On the tenth anniversary of the famous “Miracle on the Hudson” landing by “Sully” Sullenberger, Front Room Gallery will feature a selection of Stephen Mallon’s photographs of the airplane Flight 1549 from his series “Brace for Impact.” Front Room will also feature works from Mallon’s well-known series “Next Stop Atlantic,” which follows the reefing of NYC subway cars as they are brought from the Bronx to offshore locations as far south as Georgia and eventually dropped into the ocean to become artificial reefs. Additionally, “Planes, Trains and Automobiles” will also feature dramatic new works by Mallon of cars in an industrial scrapyard in the Midwest as they go to their final destination, that great parking lot in the sky.
We all remember that bitterly cold day in January 2009 when a flock of Canadian geese intersected the flight path of an Airbus A320 leaving La Guardia Airport and forced the most successful (and famous) plane “ditching” in history. It wasn’t just a “miracle”: it was a phenomenon. Four months earlier the economy itself had crashed, and the housing market was in a tailspin; it seemed like the world was coming to an end. Sullenberger was the hero we all needed: he saved 155 souls, right there in the Hudson river, with the world watching live. The story went on to become the subject of movies, books, and interviews on talk shows on all networks. Stephen Mallon’s photographs capture another side of this story, what happened afterward. In Mallon’s epic photograph “Wing,” the plane’s fuselage is completely submerged, save for a lone wing jutting out of the ice-covered water just piercing the horizon line, which is lined with the Statue of Liberty, Ellis Island, the Colgate clock and industrial smoke from New Jersey. It is a scene that is so apocalyptic feeling that it would be right at home in “The Planet of the Apes.” In another photo a diver emerges from beneath boulder-sized sheets of ice beside the sunken plane wearing a heated wetsuit that seems more appropriate for outer space than the Hudson river. As the tenth anniversary of the event rolls around, these photographs remain gripping, and demand another look.
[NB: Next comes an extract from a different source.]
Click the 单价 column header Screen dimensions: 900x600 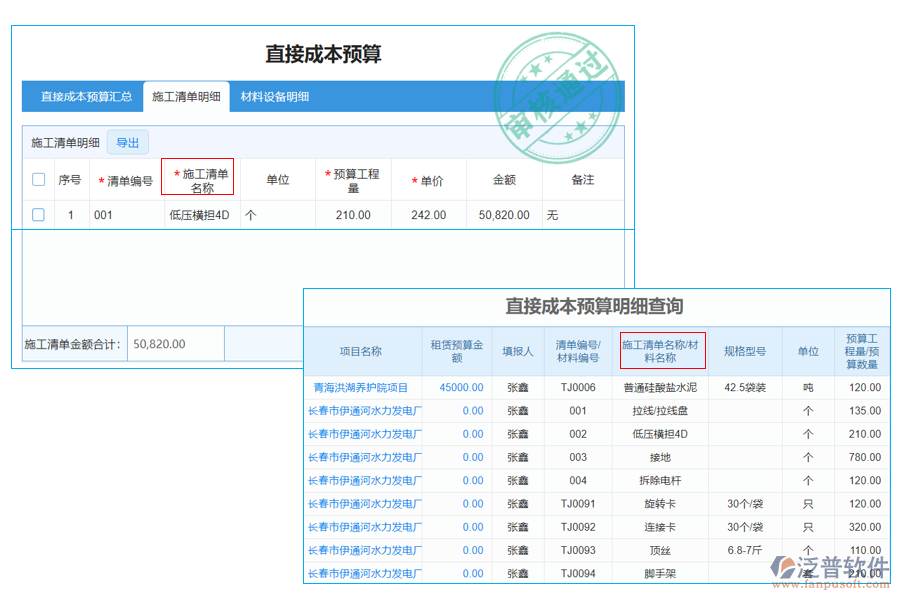click(x=428, y=178)
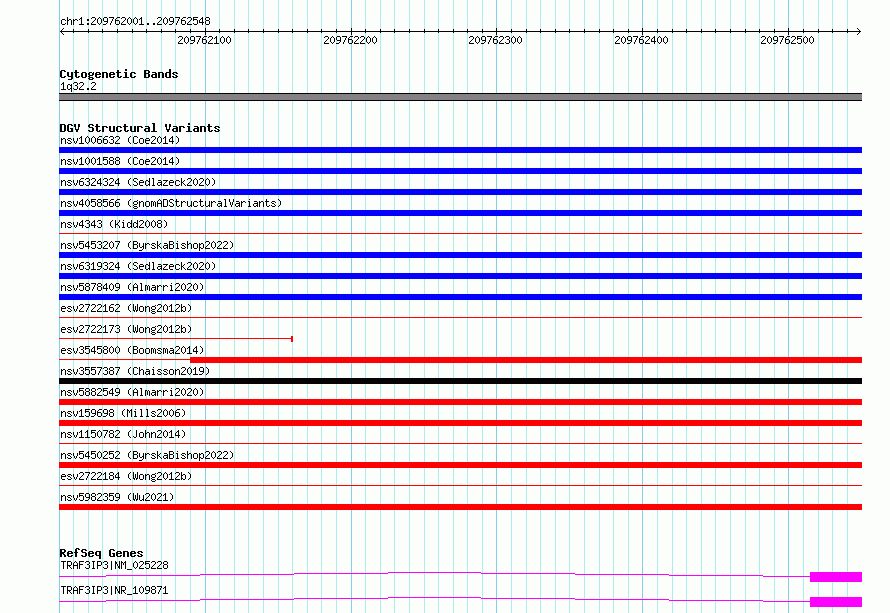The width and height of the screenshot is (890, 613).
Task: Click ruler position 209762300 label
Action: click(x=495, y=40)

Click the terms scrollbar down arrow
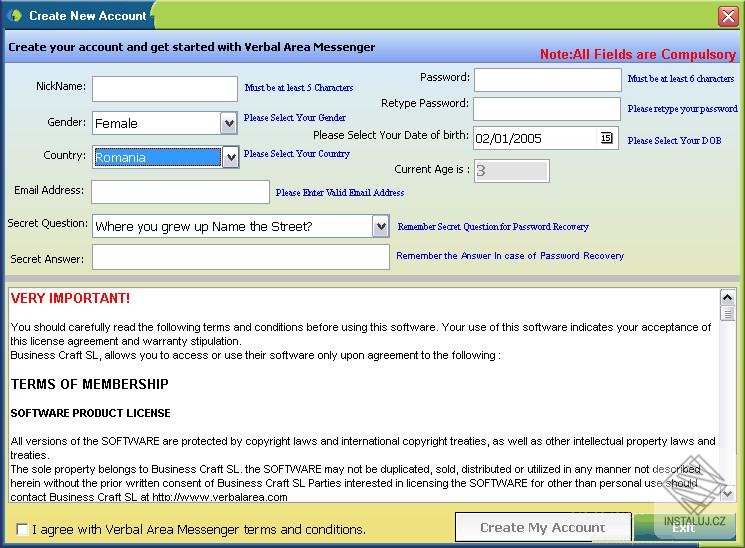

Mallon has gained equal amounts of acclaim for his series “Next Stop Atlantic,” featuring decommissioned NYC Subway cars as they are retired in the depths of the Atlantic Ocean as artificial reefs. Mallon’s photographs elicit both the sadness and the beauty of cascading water overtaking these iconic figures of New York transit as they sink beneath the surface of the water; surges and sprays are caught in time. One photograph hauntingly depicts elements of nature creeping into their barren hulls: drifts of snow line the walkways, and a glimpse of sunshine streams through their removed doors as they wait in stacks to be carted off to sink to the dark depths of the ocean floor.
In addition to these much-lauded series, the exhibition will also introduce some never-before-seen photographs that Mallon has taken in industrial scrap yards in the Midwest. These works follow the scrapping, the melting-down, and the remaking of defunct automobiles into new automobiles. In one photo massive twisted mountains of metal shimmer, as a claw-like device lifts a barely recognizable sedan over an ominous smoldering landscape.Mallon’s work can be frightening, showing huge crashing, splashing, smashing hunks of metal flying through air. His work is about the environment, and, as terrifying as it can be, his photographs always look for positive aspects of the way that humans interact with the environment through recycling.
Mallon’s work has been exhibited in museums and galleries internationally, and his work has been written about in many publications, including National Geographic, The New Yorker, New York Times, Vanity Fair, Wired, Stern, PetaPixel, Viral Forest, BuzzFeed, New York Magazine, The Huffington Post, and featured on CNN, CBS, MSNBC and NPR.